I would like to use an alternative OS, such as OpenBSD or Plan 9 full
time, but I don't have the resources. Resources in this case are
servers running mainstream OSs to run services and tools like apache,
database software, 3d modeling software and so on. I would like to be
able to learn more about USB, VGA standards and creating device
drivers so I don't have to worry too much about hardware support.
Maybe it'll be a good project for when I'm 50.



Re: [dev] Operating system choice

2014-11-19 Thread Bryan Bennett
On Wed, Nov 19, 2014 at 1:19 PM, Josh Lawrence  wrote:
> So for those of you that participate in the suckless community in some
> way:  What do you run on your computer, and why?

Crux at home, as I like it's simplicity coupled with customizability. Arch
at work solely because of the ease of maintenance (and I don't particularly
care what init system etc this machine uses, just that I can get the software
I want at the version I want.)



Re: [dev] Operating system choice

2014-11-19 Thread FRIGN
On Wed, 19 Nov 2014 12:19:15 -0600
Josh Lawrence  wrote:

Hey Josh,

> So for those of you that participate in the suckless community in some
> way:  What do you run on your computer, and why?

It's a matter of taste, but I absolutely prefer Gentoo for Linux stuff
because of its great flexibility.
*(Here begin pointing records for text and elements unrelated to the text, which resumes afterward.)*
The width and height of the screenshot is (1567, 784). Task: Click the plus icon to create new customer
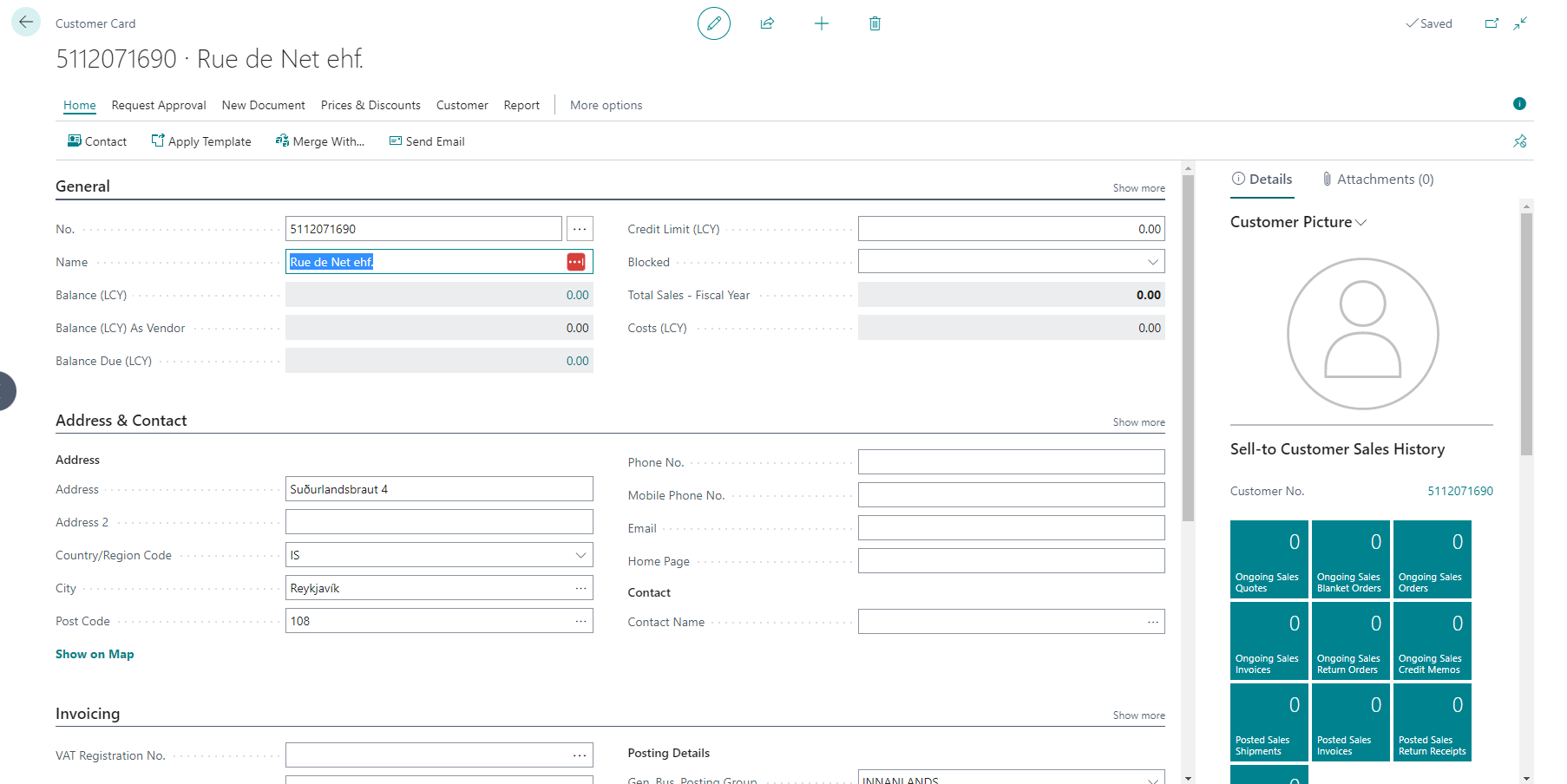[821, 23]
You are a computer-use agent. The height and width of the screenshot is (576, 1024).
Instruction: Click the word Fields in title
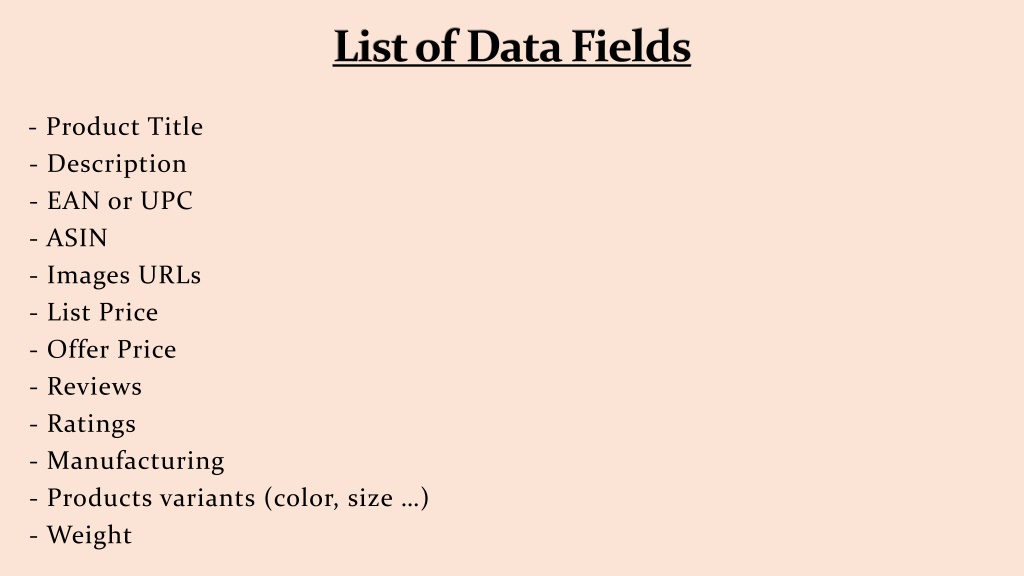631,46
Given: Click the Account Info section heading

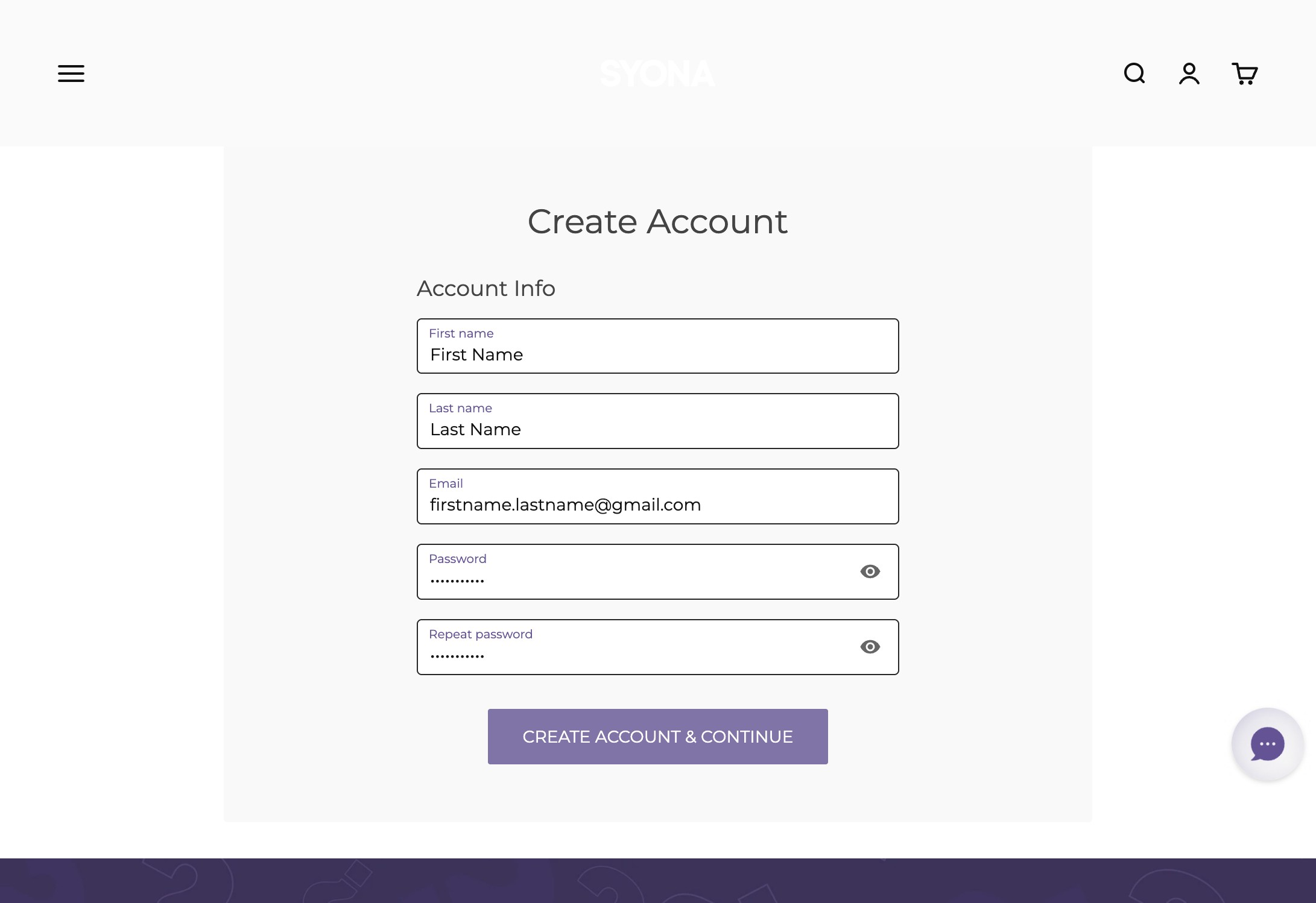Looking at the screenshot, I should pyautogui.click(x=486, y=288).
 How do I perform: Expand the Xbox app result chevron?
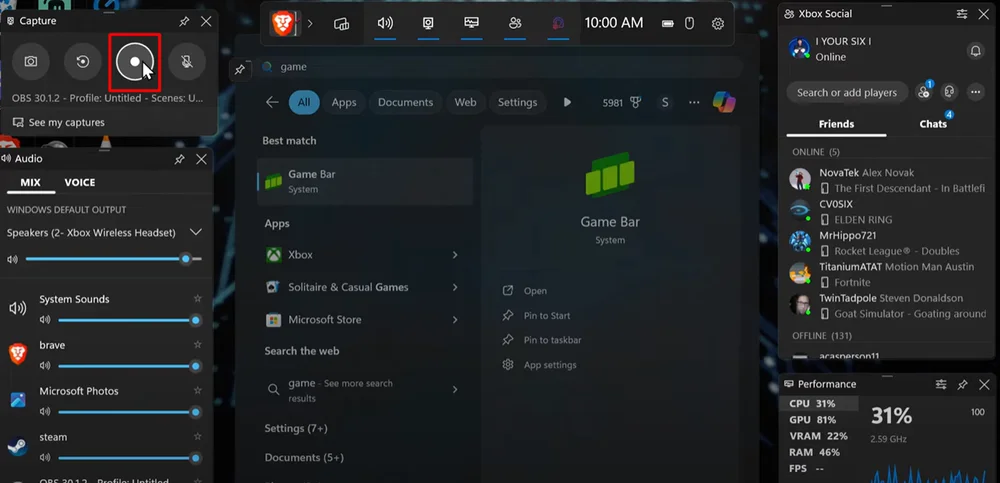455,255
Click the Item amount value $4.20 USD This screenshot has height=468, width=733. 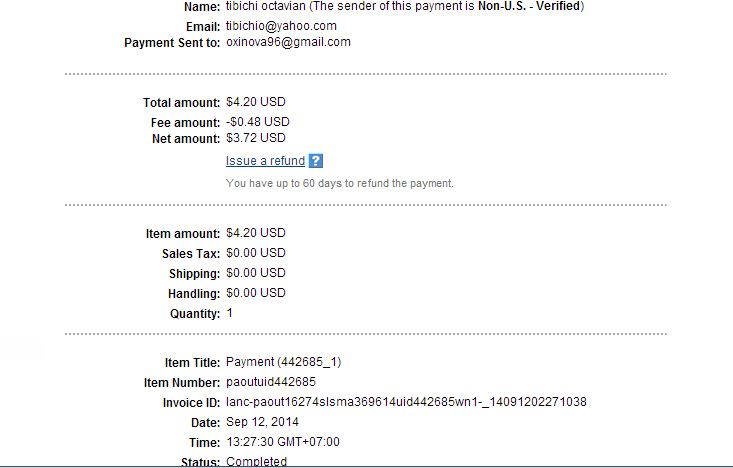(255, 233)
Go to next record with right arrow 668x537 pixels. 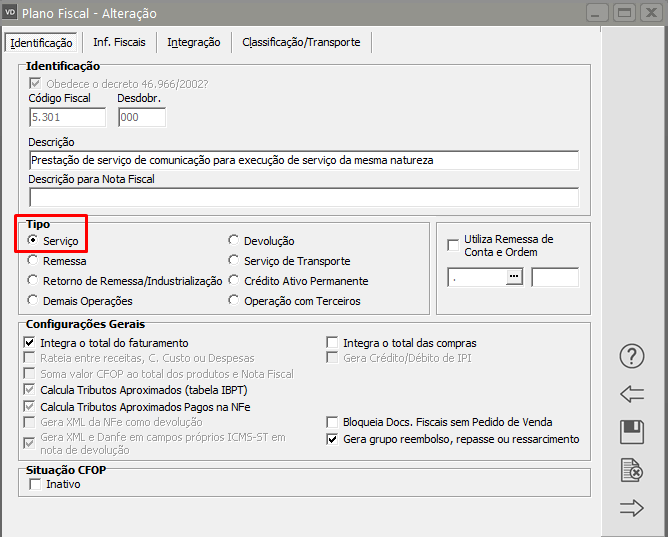[x=632, y=508]
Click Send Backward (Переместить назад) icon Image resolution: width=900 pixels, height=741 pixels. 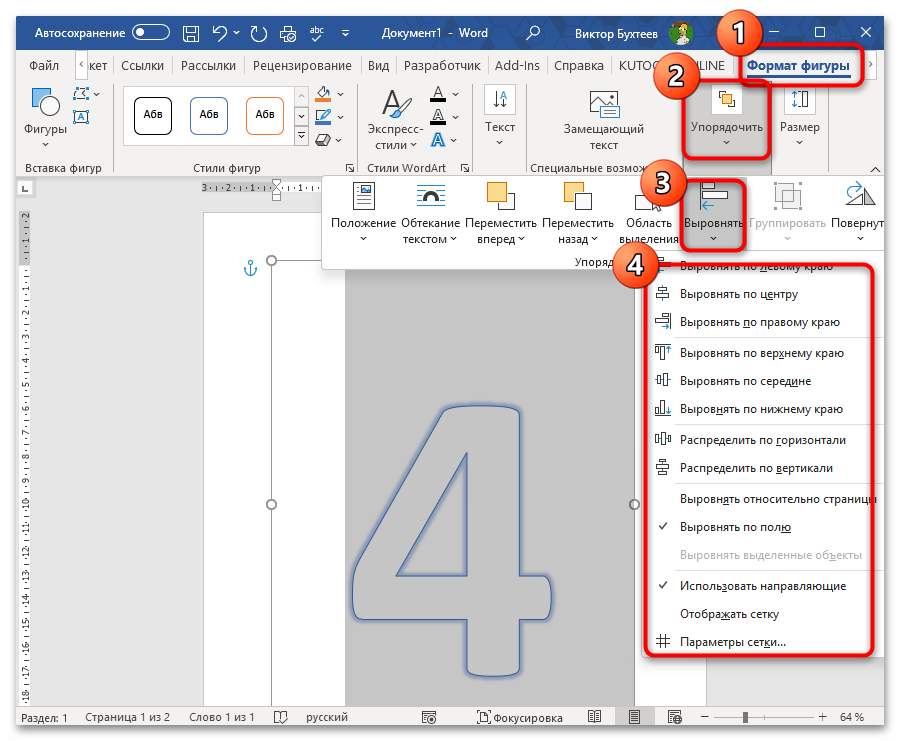point(577,194)
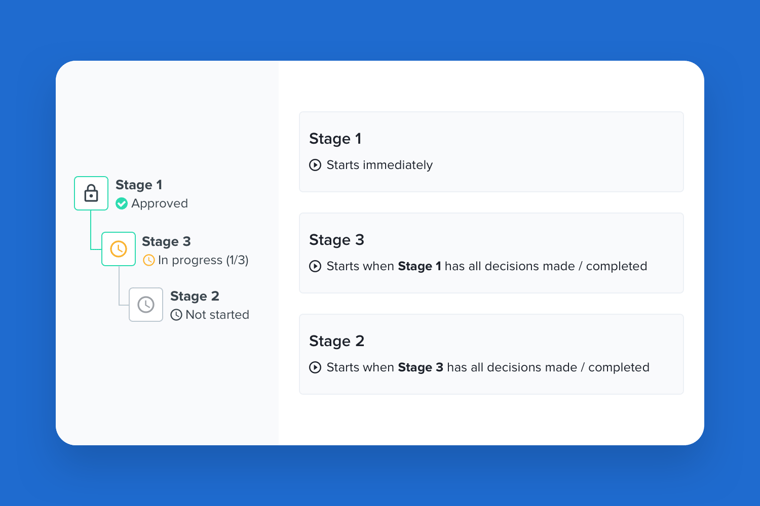Click the play icon beside Starts immediately
Viewport: 760px width, 506px height.
point(315,165)
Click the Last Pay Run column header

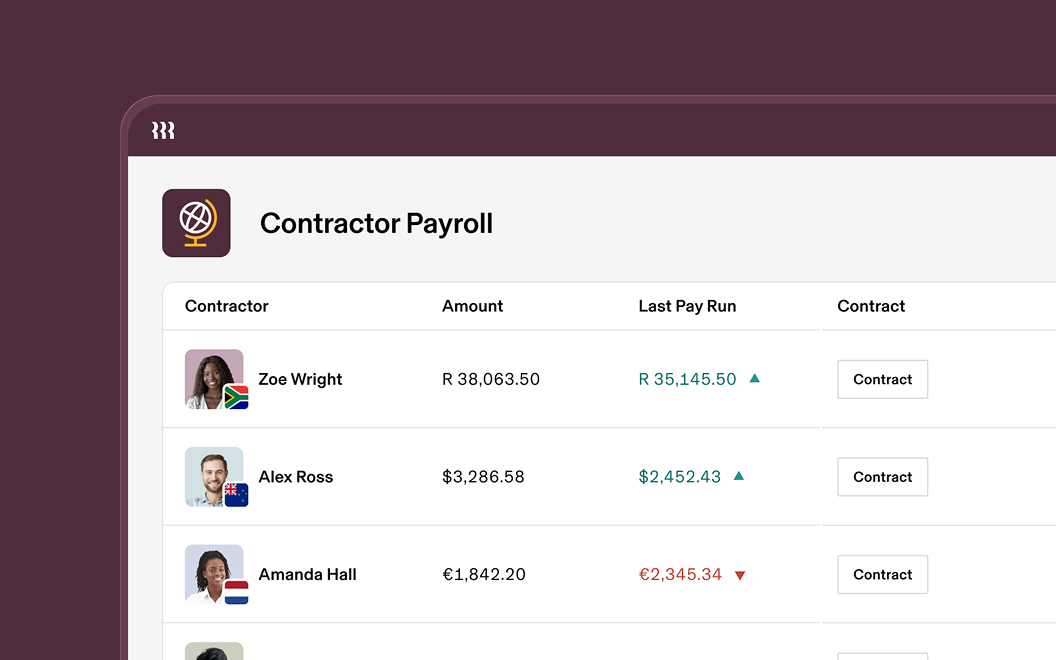[687, 306]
Alpine Linux, Morpheus and OpenBSD should
be very good, as well, but I don't have the incentive to switch.

Cheers

FRIGN

-- 
FRIGN 



[dev] Operating system choice

2014-11-19 Thread Josh Lawrence
Hello list,

I'm curious to know what flavor of *nix people on this list use on a
day-to-day basis.  I've recall that some have mentioned using OpenBSD,
and I recently saw a reference to Fedora which, to be honest,
surprised me.

This thread came up in my search:

http://lists.suckless.org/dev/1006/4706.html

...but 2010 is a long time ago in "Internet years," so I thought the
topic would be worth revisiting.  While these types of threads are
viewed by some as a waste of time, I usually learn something from
them.

So for those of you that participate in the suckless community in some
way:  What do you run on your computer, and why?